Kasich hosted a show last decade on Fox News Channel, which is considered Republican leaning. So why go on CNN, which is considered by many to be a center-left cable news network?

“Where he needs to be is the responsible, centrist, Republican vote, the Eisenhower Republican, the Judd Gregg Republican,” Rath said. “The Republican who is not of the extreme that Trump is. That audience is not necessarily the one that Fox reaches.”

Kelly weighs in on Gillibrand bid


Democratic Sen. Kirsten Gillibrand of New York announced the launch of a presidential exploratory committee earlier this week – and is expected to visit New Hampshire later this month.

The senator was last in the Granite State in October, to campaign for 2018 Democratic gubernatorial nominee and former state senator Molly Kelly.

Kelly said she’s thrilled Gillibrand is making a White House bid, but added it’s way too early for her to endorse anyone.

“At this point, I just want to be here to welcome people to New Hampshire who are running and make sure they get to meet as many people as they can,” she said.

But she praised the number of women running or thinking of running for the Democratic nomination.

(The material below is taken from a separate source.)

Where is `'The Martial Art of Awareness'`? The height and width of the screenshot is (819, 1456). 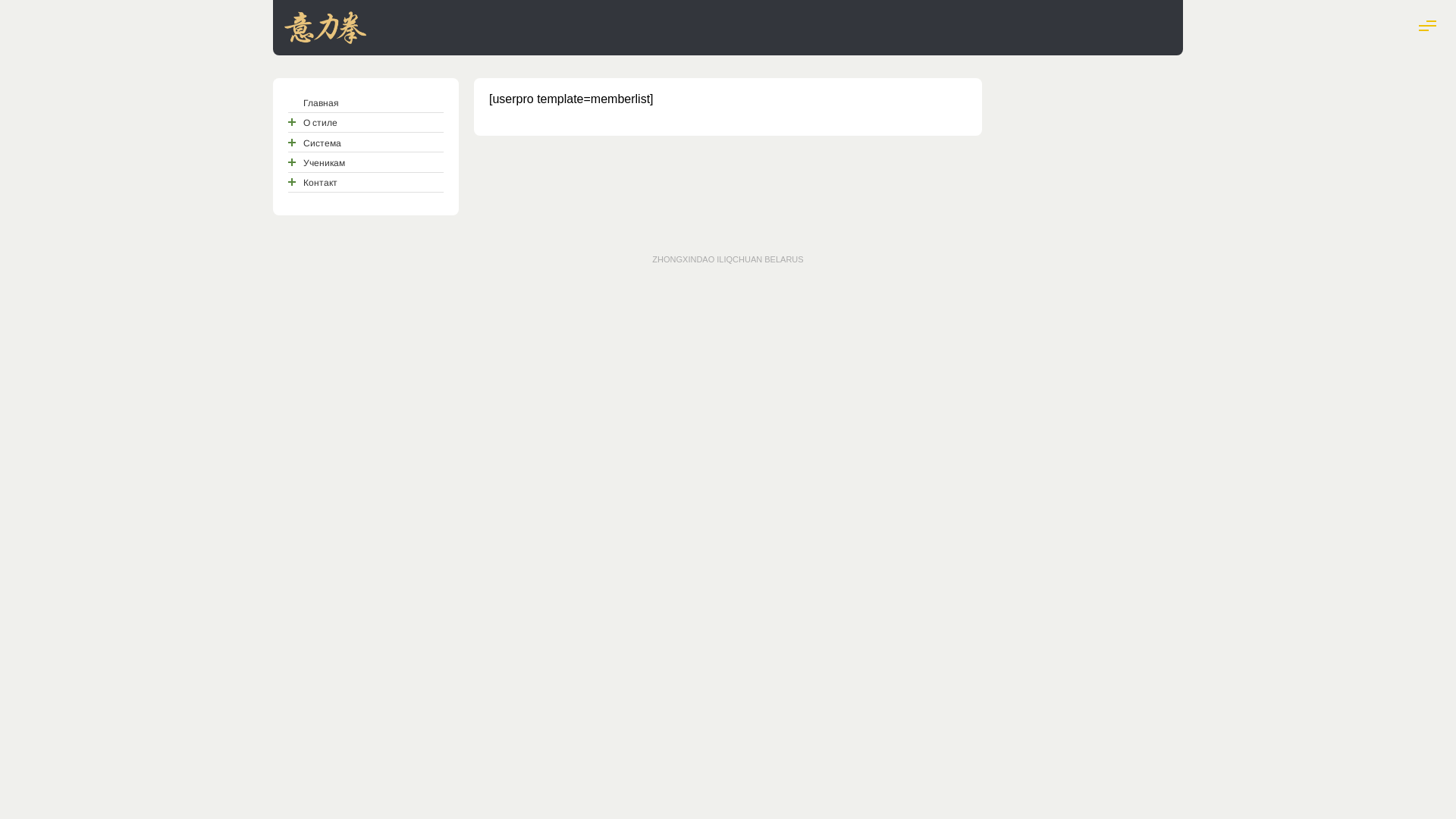 'The Martial Art of Awareness' is located at coordinates (324, 36).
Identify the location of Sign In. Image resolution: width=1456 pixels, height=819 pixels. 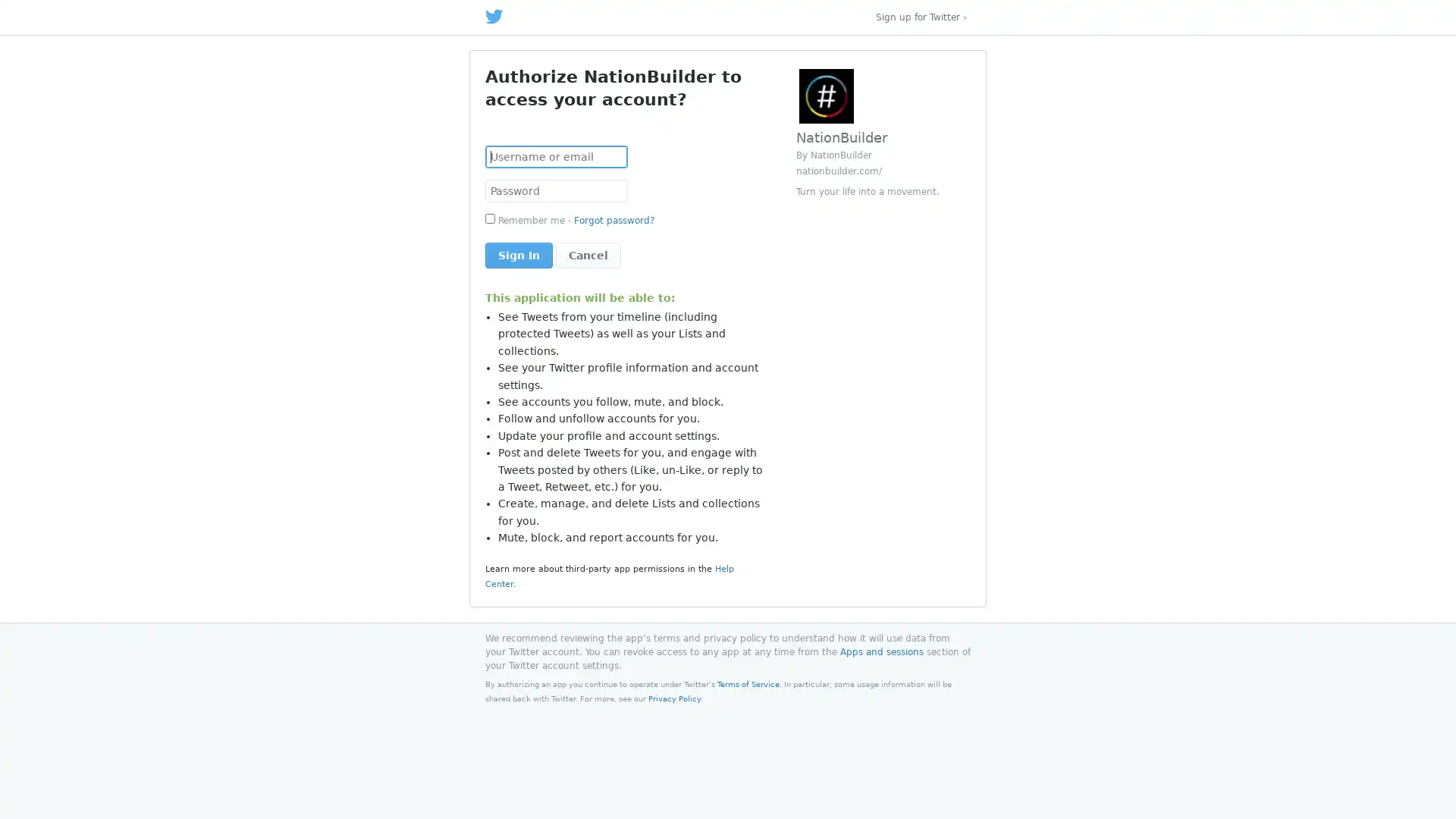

“We are a country of real diversity and we pride ourselves on that. And we see that in many of the people who are running and I think it’s great that more women are running for president,” she said.

2020 traffic

Former three-term U.S. Rep John Delaney will be in New Hampshire on Friday and Saturday. He’s making his 13th trip to the state since launching his White House bid in July of 2017. Washington State Gov. Jay Inslee will be in the Granite State on Monday and Tuesday. An aide to former New York City Michael Bloomberg said the billionaire activist will be in the state on Jan. 29. Congressman Seth Moulton of Massachusetts – also mulling a White House bid – makes a trip across the border on Feb. 2. And Sen. Sherrod Brown of Ohio will be in the state in early February, as part of a listening and learning tour.